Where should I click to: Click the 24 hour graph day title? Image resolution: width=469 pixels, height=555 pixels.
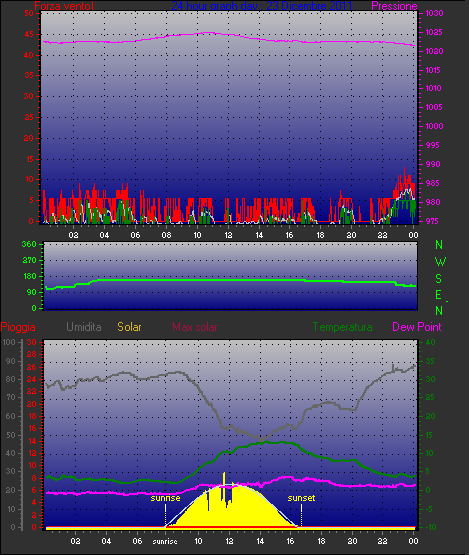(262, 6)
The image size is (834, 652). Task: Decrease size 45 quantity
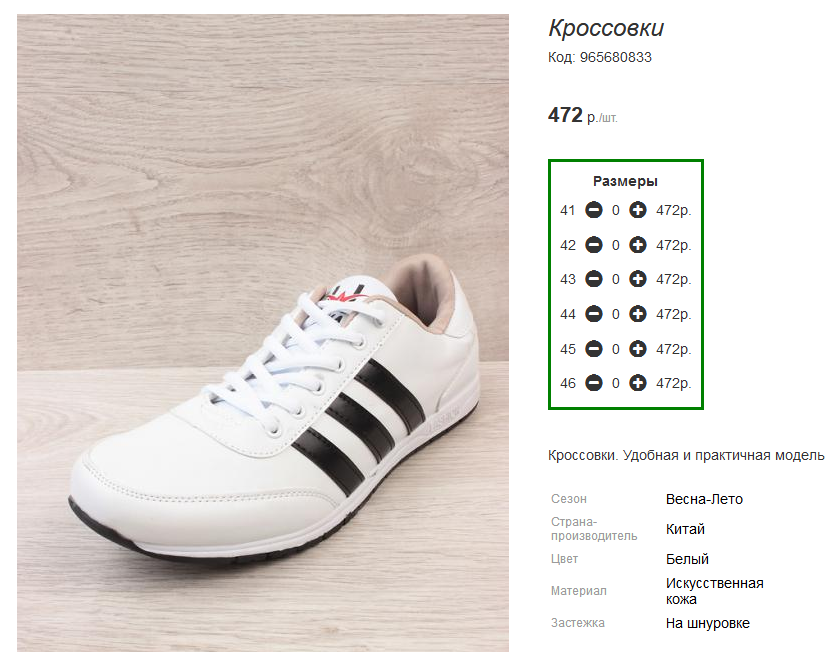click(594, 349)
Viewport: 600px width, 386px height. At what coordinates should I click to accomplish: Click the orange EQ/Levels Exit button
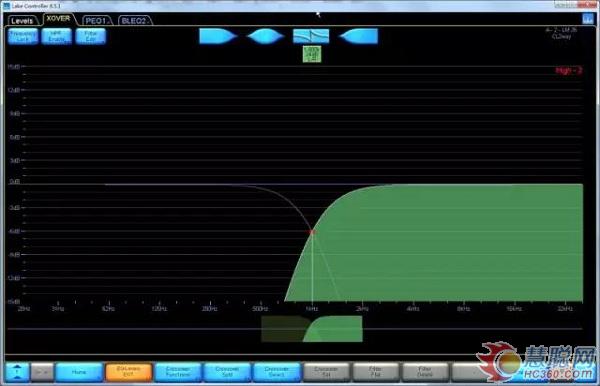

● ● ● ● ●

■ **About this task**
Each line of the data above is to be output exactly; the pictures are not to appear.

■ **Answer to this task**
Where should I click to: Click the 24 hour graph day title? Image resolution: width=469 pixels, height=555 pixels.
(262, 6)
The image size is (834, 652). Task: Decrease size 45 quantity
click(594, 349)
Viewport: 600px width, 386px height. At what coordinates should I click to accomplish: Click the orange EQ/Levels Exit button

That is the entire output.